_EXCERPT PROVIDED_:
============

Sam Mangwana was born July 18th, 1945 in Kinshasa, Congo. A protégé of Tabu Ley (aka Rochereau) & Franco, vocalist/composer Mangwana is one of Zaïre’s least conventional stars. He is known as Le Pigeon Voyageur, the traveling pigeon. He is a musician who constantly travels, side-stepping the usual stereotypes. He has no regular band, he doesn’t own fancy cars or palatial homes or designer clothes. He places no value on any of that. When in Zaïre he couch surfs with his friends.    

He started his career with a five-year stint with Rochereau’s Africa Fiesta, before leaving for L’Orchestre Maquisards. In 1969, after several hits, including ‘Zelangaina Sala’, the band folded. Mangwana formed Vox Afrique with Dalienst. He then went solo while also working as musical director & arranger for Rochereau, even standing in for him during his absences abroad & recording the harmony parts for him in the studio.

His career has provoked controversy & violence. In 1972, he changed camps & moved to Franco’s OK Jazz. The switch caused unprecedented uproar. Rochereau & Franco were considered to be polar opposites. They each had their own individual styles & their own fans in opposing camps. The change was viewed by many as musical treason. Mangwana received threatening letters, & was forced to hide in a hotel guarded by gendarmes. Finally the furor proved too much for him. In 1976, he moved to Cote D’lvoire. There he formed a band called Amida, with the intention of modernizing Zaïrean music.

============

_DATASET_:
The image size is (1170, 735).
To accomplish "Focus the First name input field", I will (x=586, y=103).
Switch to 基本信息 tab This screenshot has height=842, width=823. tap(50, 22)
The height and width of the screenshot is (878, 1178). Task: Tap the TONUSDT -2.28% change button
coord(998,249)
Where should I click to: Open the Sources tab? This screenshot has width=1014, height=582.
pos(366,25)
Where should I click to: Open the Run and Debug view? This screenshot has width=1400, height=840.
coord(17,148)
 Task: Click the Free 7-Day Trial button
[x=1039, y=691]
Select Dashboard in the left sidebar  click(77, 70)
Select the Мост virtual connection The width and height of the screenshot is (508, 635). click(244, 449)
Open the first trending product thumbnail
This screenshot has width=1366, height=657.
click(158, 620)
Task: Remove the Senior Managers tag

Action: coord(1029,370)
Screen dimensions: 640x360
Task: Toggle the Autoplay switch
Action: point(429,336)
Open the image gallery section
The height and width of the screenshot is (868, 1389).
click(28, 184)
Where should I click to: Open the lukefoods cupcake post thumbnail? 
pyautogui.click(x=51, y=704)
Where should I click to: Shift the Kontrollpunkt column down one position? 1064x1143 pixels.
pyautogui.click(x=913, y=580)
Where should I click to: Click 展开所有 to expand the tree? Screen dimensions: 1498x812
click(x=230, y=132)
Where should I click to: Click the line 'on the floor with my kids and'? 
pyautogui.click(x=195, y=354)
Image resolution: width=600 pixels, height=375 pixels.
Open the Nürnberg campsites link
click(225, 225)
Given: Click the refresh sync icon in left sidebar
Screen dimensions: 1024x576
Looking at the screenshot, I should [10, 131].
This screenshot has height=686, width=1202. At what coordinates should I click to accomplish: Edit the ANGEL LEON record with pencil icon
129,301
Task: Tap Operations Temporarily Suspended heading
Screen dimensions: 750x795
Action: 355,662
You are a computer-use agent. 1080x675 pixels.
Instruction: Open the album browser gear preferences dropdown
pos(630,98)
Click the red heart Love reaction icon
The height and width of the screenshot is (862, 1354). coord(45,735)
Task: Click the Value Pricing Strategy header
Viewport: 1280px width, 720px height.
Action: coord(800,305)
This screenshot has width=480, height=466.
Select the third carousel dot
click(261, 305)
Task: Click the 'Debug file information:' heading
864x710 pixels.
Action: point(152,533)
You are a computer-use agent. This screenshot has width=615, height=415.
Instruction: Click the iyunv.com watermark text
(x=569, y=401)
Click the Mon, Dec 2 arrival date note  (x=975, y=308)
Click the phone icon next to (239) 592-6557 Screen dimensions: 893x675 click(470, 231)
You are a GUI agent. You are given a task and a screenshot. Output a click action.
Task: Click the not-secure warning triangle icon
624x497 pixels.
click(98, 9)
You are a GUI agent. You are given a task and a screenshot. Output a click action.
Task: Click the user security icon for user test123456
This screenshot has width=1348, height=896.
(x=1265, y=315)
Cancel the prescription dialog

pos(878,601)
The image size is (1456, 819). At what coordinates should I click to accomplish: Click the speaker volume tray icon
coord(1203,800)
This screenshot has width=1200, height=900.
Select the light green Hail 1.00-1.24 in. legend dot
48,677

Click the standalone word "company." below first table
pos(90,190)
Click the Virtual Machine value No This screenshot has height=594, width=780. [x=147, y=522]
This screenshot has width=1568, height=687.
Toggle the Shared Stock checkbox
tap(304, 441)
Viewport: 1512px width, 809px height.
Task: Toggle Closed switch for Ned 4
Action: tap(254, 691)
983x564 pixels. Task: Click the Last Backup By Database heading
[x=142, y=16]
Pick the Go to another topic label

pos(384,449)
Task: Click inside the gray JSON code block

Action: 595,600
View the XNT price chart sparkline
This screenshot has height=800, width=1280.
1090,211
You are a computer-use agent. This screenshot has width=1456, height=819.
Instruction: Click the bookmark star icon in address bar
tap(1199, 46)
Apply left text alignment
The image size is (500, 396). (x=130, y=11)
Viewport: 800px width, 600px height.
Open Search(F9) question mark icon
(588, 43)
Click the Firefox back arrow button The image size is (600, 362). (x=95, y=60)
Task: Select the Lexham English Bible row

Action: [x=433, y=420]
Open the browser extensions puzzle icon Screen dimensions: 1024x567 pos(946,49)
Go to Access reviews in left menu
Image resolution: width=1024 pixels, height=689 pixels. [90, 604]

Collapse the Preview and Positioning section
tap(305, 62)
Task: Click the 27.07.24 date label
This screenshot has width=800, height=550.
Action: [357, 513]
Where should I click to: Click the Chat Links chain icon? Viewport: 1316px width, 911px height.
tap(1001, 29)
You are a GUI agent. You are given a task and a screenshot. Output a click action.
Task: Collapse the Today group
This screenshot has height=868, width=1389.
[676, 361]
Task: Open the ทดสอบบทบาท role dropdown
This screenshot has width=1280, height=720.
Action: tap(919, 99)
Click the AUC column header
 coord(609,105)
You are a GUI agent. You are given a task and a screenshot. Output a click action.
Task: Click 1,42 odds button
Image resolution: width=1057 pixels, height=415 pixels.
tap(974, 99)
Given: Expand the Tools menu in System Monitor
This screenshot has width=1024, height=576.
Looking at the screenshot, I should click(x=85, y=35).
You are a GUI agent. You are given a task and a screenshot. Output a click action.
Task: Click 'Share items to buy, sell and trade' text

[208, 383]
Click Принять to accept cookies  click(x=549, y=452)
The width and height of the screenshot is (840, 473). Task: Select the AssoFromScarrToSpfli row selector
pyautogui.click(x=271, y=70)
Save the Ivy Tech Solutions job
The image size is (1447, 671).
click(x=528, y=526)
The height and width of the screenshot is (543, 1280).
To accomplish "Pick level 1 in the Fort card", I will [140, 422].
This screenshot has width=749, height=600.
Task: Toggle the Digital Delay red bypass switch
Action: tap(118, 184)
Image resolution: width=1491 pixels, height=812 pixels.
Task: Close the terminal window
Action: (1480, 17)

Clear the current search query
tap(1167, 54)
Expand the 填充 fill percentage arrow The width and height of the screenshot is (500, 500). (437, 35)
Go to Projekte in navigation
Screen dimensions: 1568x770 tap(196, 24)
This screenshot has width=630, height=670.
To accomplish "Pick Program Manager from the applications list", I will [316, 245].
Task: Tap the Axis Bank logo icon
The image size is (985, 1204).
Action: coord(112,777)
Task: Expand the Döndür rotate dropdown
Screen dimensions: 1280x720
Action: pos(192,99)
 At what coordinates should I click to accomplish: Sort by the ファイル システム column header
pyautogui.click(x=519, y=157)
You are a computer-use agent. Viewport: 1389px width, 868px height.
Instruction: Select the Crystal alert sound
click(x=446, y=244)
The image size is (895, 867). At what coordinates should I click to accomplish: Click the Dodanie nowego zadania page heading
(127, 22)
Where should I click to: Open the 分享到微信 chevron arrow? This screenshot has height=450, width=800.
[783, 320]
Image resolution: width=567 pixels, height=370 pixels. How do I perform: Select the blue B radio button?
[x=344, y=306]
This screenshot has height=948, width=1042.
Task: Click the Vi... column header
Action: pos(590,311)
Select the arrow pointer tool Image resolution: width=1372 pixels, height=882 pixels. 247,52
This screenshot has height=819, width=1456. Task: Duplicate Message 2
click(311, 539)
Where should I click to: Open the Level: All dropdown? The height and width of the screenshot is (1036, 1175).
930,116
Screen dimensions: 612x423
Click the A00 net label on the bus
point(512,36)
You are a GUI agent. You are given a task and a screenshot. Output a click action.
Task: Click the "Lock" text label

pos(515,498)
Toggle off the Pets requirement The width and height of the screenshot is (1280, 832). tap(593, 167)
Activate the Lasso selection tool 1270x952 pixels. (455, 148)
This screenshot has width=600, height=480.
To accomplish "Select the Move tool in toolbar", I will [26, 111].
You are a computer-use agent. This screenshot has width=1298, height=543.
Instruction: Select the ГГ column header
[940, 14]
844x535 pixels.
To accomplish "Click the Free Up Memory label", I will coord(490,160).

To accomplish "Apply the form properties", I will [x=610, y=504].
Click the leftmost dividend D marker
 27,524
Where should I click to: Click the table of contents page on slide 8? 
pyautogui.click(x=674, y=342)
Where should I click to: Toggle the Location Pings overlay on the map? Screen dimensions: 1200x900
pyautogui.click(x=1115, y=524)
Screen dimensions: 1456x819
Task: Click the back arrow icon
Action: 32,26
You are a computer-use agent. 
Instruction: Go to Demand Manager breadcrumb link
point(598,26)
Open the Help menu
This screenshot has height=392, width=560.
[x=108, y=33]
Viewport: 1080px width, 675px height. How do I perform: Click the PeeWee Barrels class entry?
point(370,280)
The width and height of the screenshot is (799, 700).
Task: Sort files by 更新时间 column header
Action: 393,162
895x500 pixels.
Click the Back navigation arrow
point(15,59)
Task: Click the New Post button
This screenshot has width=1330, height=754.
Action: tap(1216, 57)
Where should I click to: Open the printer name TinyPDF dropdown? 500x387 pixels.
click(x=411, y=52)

============

_THE EXERCISE_:
Can you sum up the Sam Mangwana profile in two sentences?

_WORKED SOLUTION_:
Sam Mangwana, born in Kinshasa in 1945 and known as Le Pigeon Voyageur, is one of Zaïre's least conventional stars: a vocalist and composer who travels constantly, has no regular band and places no value on wealth. After stints with Rochereau's Africa Fiesta, L'Orchestre Maquisards and Vox Afrique and a solo career, his 1972 move to Franco's OK Jazz caused an uproar that proved too much for him, and in 1976 he moved away and formed the band Amida to modernize Zaïrean music.